**WORK REQUIRED**
Pictures must not appear in your answer. Write out exactly the lines from the one with "Screen dimensions: 600x441" through the last line of the entries below.

Stored records
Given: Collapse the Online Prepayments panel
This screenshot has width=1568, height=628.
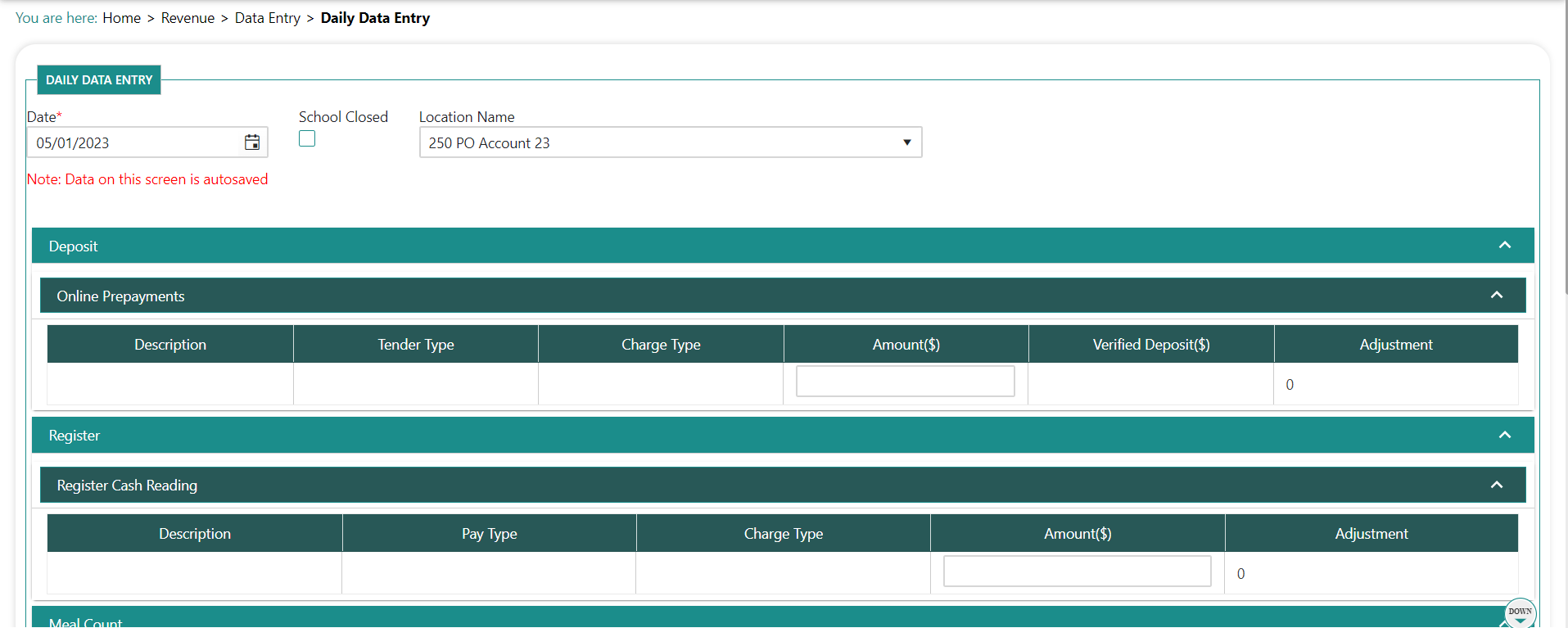Looking at the screenshot, I should (1496, 296).
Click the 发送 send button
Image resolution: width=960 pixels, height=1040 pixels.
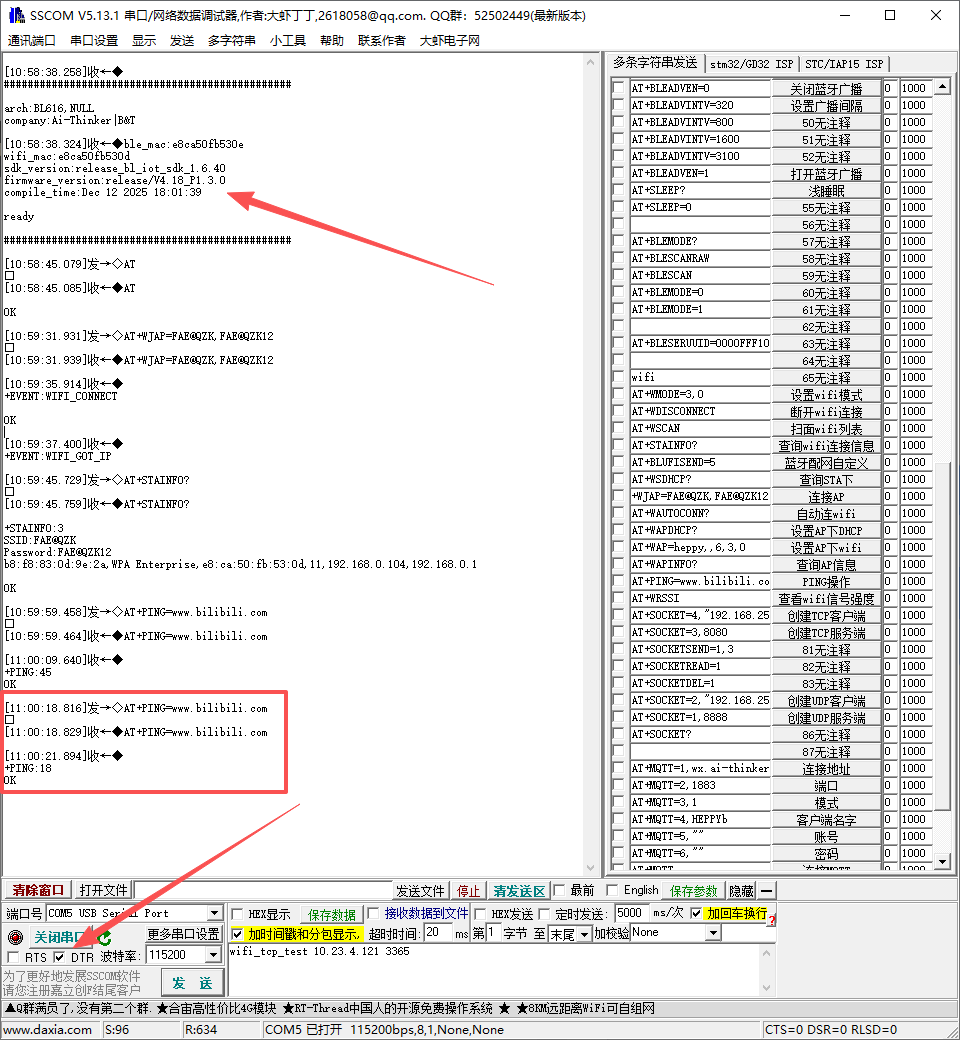point(192,982)
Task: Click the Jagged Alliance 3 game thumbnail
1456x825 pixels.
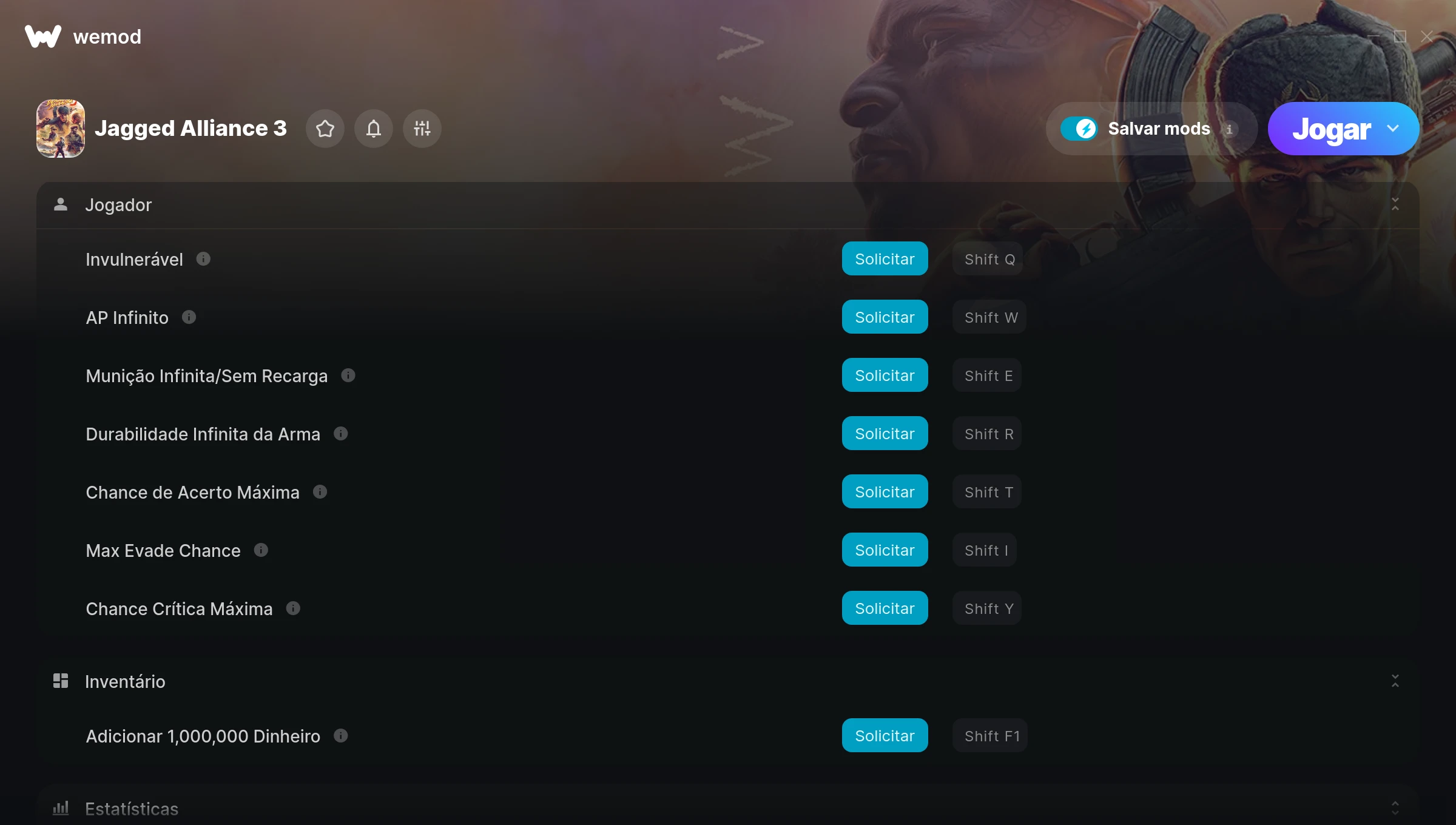Action: click(x=61, y=129)
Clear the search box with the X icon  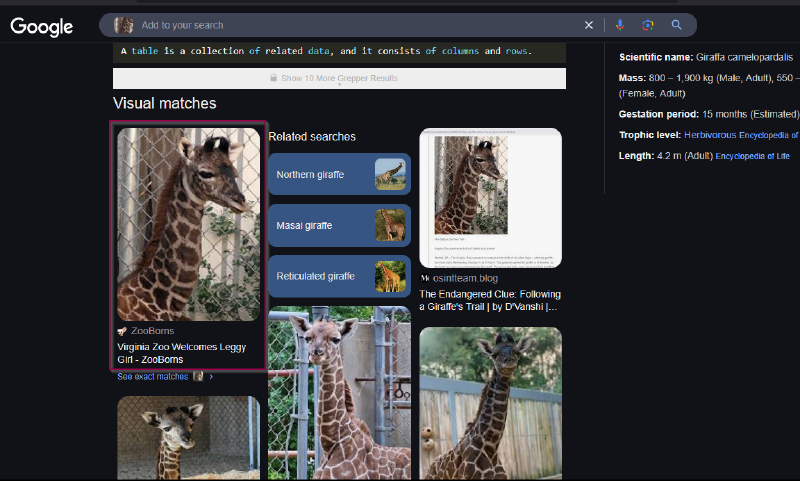(589, 25)
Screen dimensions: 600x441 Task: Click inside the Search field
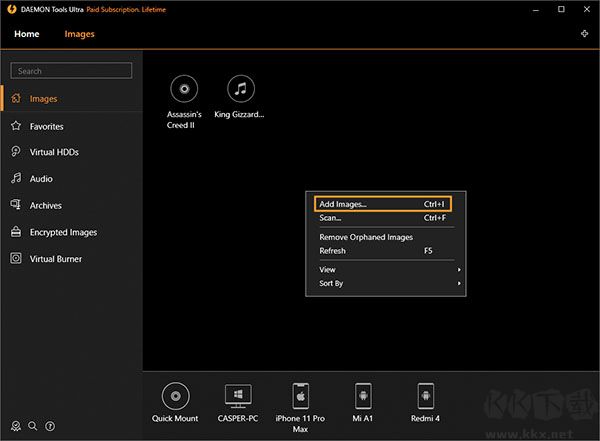(72, 71)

**ANSWER TO THE PROBLEM**
Screen dimensions: 600x441 Task: Click inside the Search field
(72, 71)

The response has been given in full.